Now that I have the predictions, let's move on to measuring accuracy for these models.

Step 9: Understanding performance metrics

ROC Curve

ROC curve shows the performance of a binary classification method at different threshold values. It plots the true positive rate (TPR) against the false positive rate (FPR). I will get the values for the roc curve using roc_curve() function.

# Logistic regression
lr_roc <- lr_preds_combined |> 
  roc_curve(truth = Exited, prob_no) |> 
  mutate(model = "Logistic Regression") 

# Random forest
rf_roc <- rf_preds_combined |> 
  roc_curve(truth = Exited, prob_no) |> 
  mutate(model = "Random forest")

# Combine roc curve values
lr_roc |> 
  bind_rows(rf_roc) |> 
  glimpse()

I can use autoplot() function to visualize the roc curve, but in this case I will plot it from scratch using ggplot2 to see both model roc curves on the same plot.

lr_roc |> 
  bind_rows(rf_roc) |> 
  ggplot(aes(x = 1 - specificity, y = sensitivity, color = model)) +
  geom_line() +
  geom_abline(lty = 2) +
  labs(y = "True Positive Rate", 
       x = "False Positive Rate",
       title = "ROC curve") +
  theme_bw()

Confusion matrix

Confusion matrix is a table that summarizes the performance of a classification model. The package caret within tidymodels provides a function called confusionMatrix() that provides a lot of useful information. I will use this to compare metrics for both the models before selecting the final one.

# Logistic regression
caret::confusionMatrix(lr_preds_combined$class,
                                lr_preds_combined$Exited,
                                positive = "1")

# Random forest
caret::confusionMatrix(rf_preds_combined$class,
                                rf_preds_combined$Exited,
                                positive = "1")

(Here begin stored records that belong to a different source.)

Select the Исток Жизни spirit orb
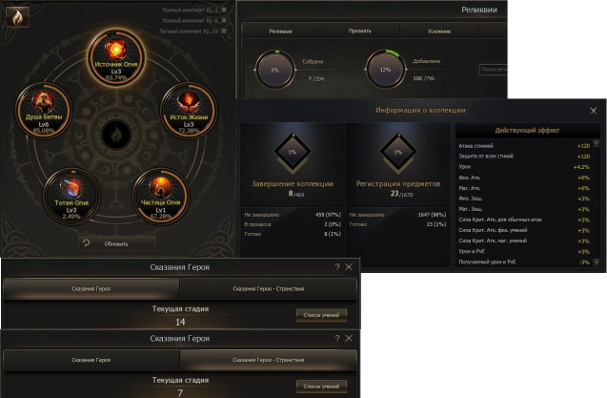Viewport: 607px width, 398px height. [188, 110]
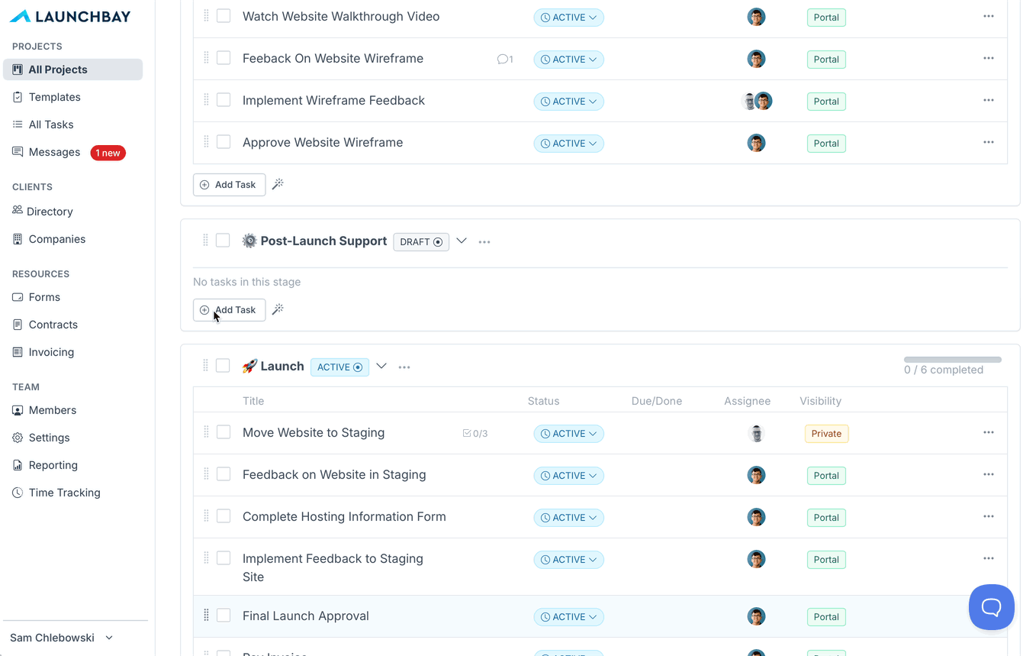
Task: Open Post-Launch Support stage options ellipsis
Action: click(x=484, y=241)
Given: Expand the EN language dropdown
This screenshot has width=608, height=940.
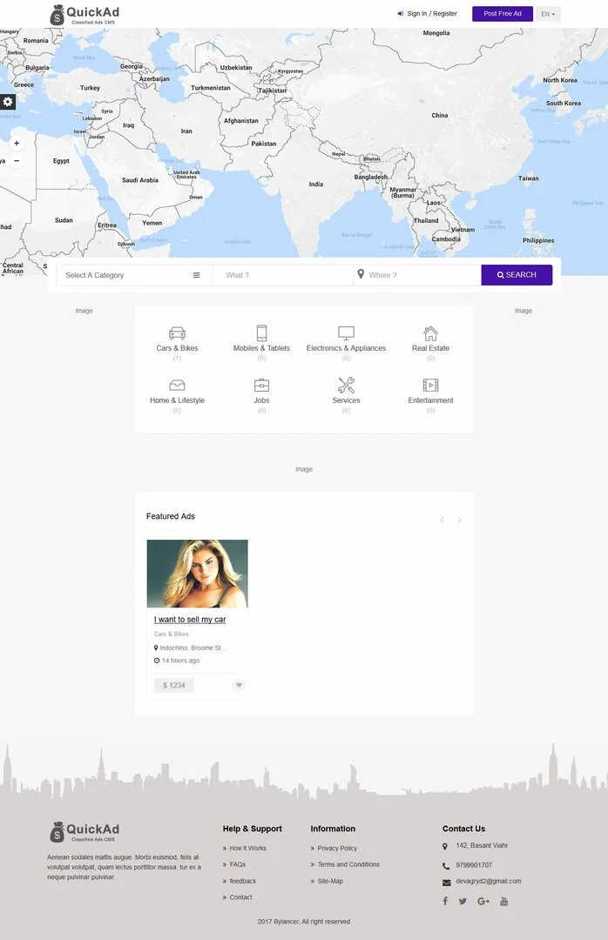Looking at the screenshot, I should [x=548, y=14].
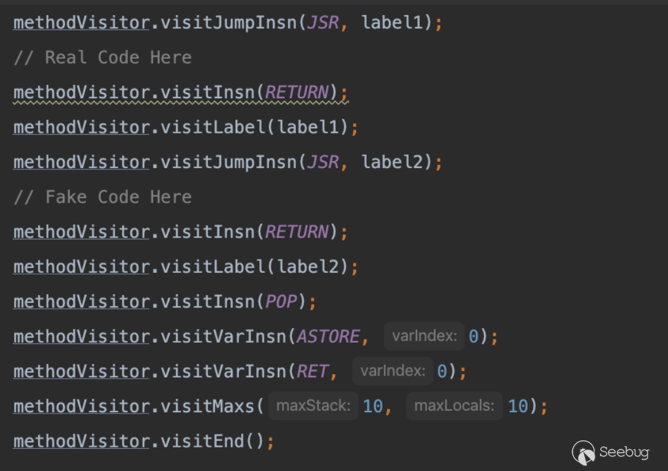
Task: Select the RET opcode in visitVarInsn
Action: click(312, 371)
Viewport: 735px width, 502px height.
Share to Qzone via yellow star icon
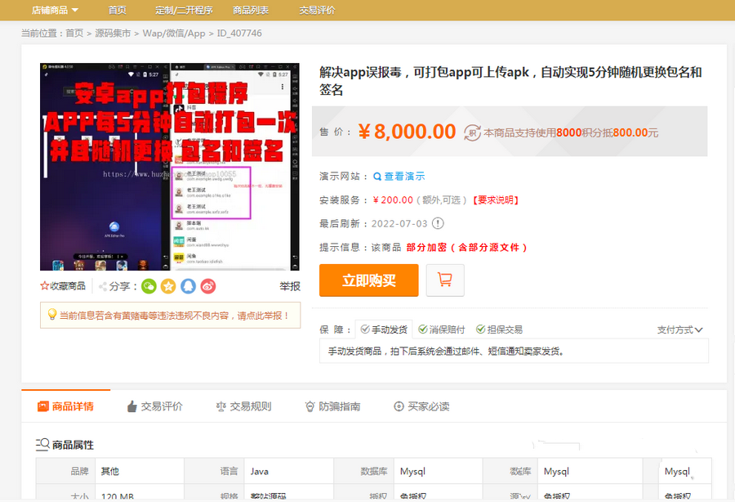(168, 286)
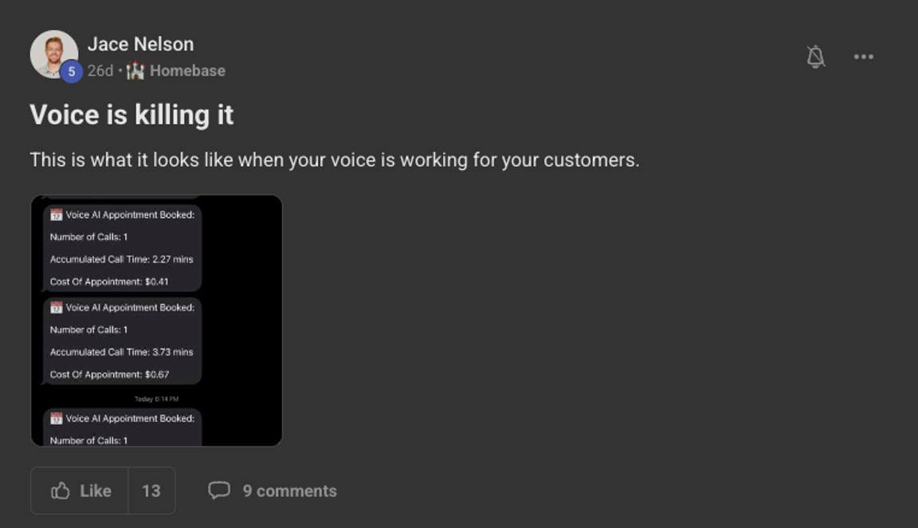Open the 9 comments link

pyautogui.click(x=290, y=491)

The random forest model performs better across most metrics, including accuracy and specificity, while logistic regression has slightly higher sensitivity. The compute needs for random forest however can be higher. So depending on the importance of gain in accuracy, specificity and sensitivity to the specific business scenario, either models can be highlighted.

Next steps

I hope this article helped you understand the powerful consistent approach that the series of packages within the tidymodels framework provides. While I only covered two models to showcase its value, there are a lot of other models that can be built using similar syntax.

Another approach to make these models even more trustworthy would be to cross-validate using the tools available in tidymodels. I will cover that in another article.

Code for everything in this article can be found at my GitHub Repo. If you'd like, find me on Linkedin.

All images in this article are by the author, unless mentioned otherwise.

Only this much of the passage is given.